● **Stated problem**
Express the lines below, from the one containing "You are a GUI" through the last line, inclusive, as a JSON list of strings with one string per line and blank lines omitted. Leave the pictures out.

Entries on where items appear:
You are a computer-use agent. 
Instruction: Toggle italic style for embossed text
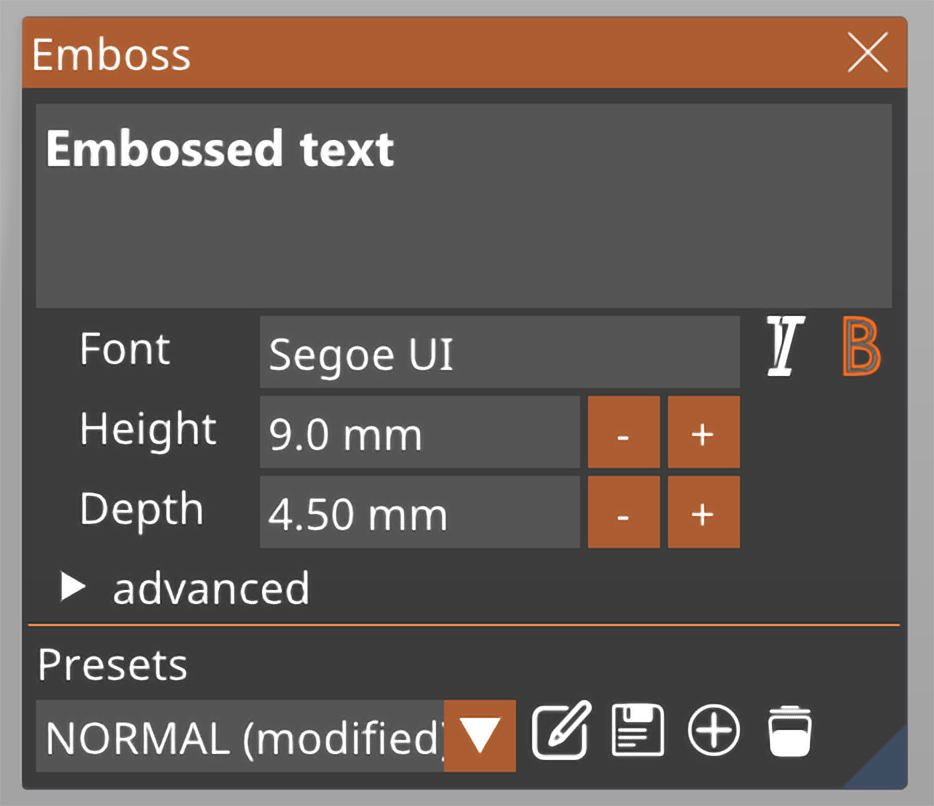coord(786,347)
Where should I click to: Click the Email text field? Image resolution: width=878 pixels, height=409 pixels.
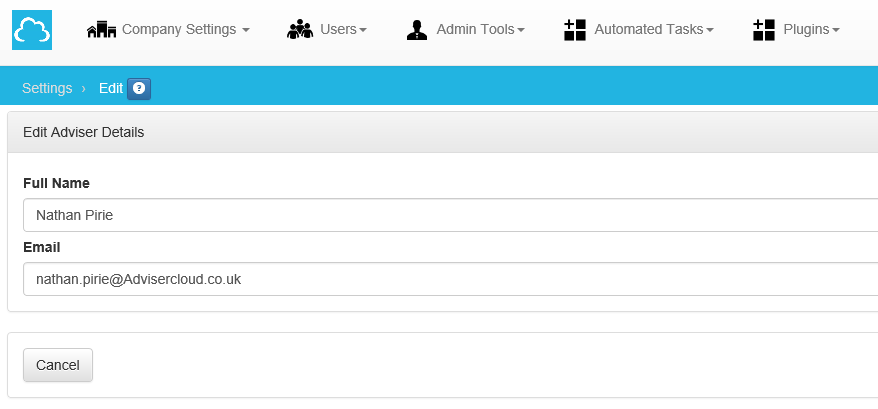point(450,279)
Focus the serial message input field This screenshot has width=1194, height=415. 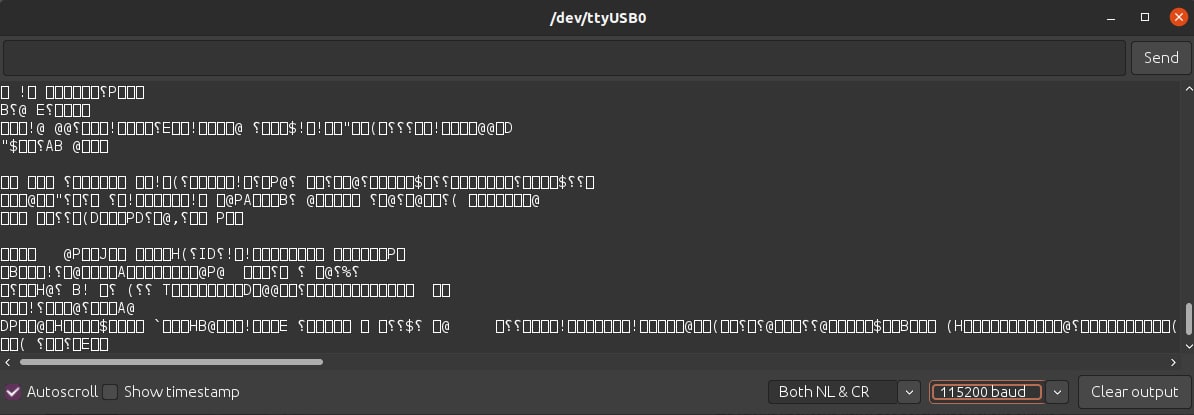tap(564, 58)
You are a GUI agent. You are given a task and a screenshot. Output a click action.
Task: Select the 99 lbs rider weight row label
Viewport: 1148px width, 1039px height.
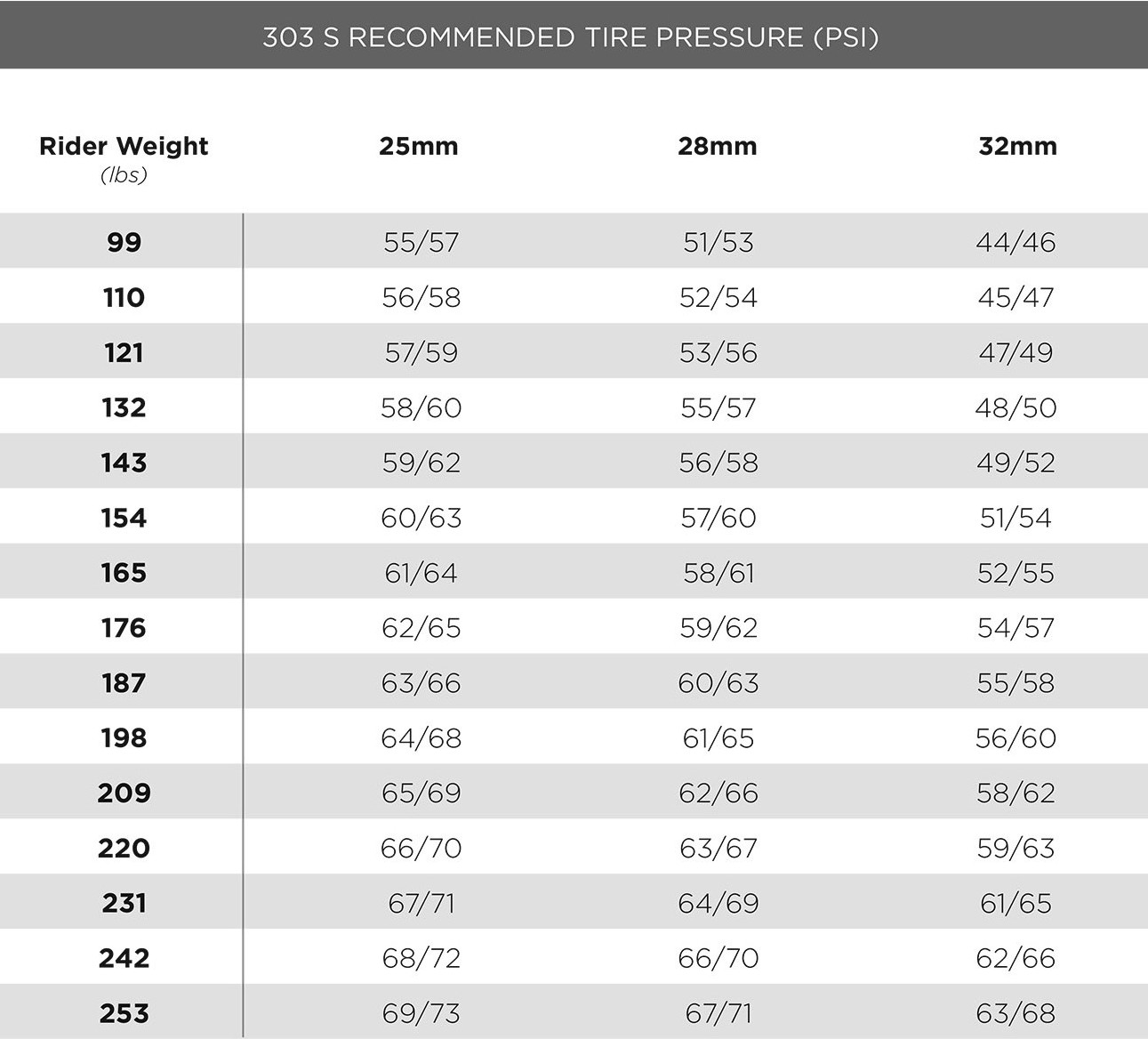click(x=124, y=242)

● **Solution to this problem**
[
  "You are a GUI agent. You are given a task and a screenshot. Output a click action.",
  "Task: Select the 99 lbs rider weight row label",
  "Viewport: 1148px width, 1039px height.",
  "click(x=124, y=242)"
]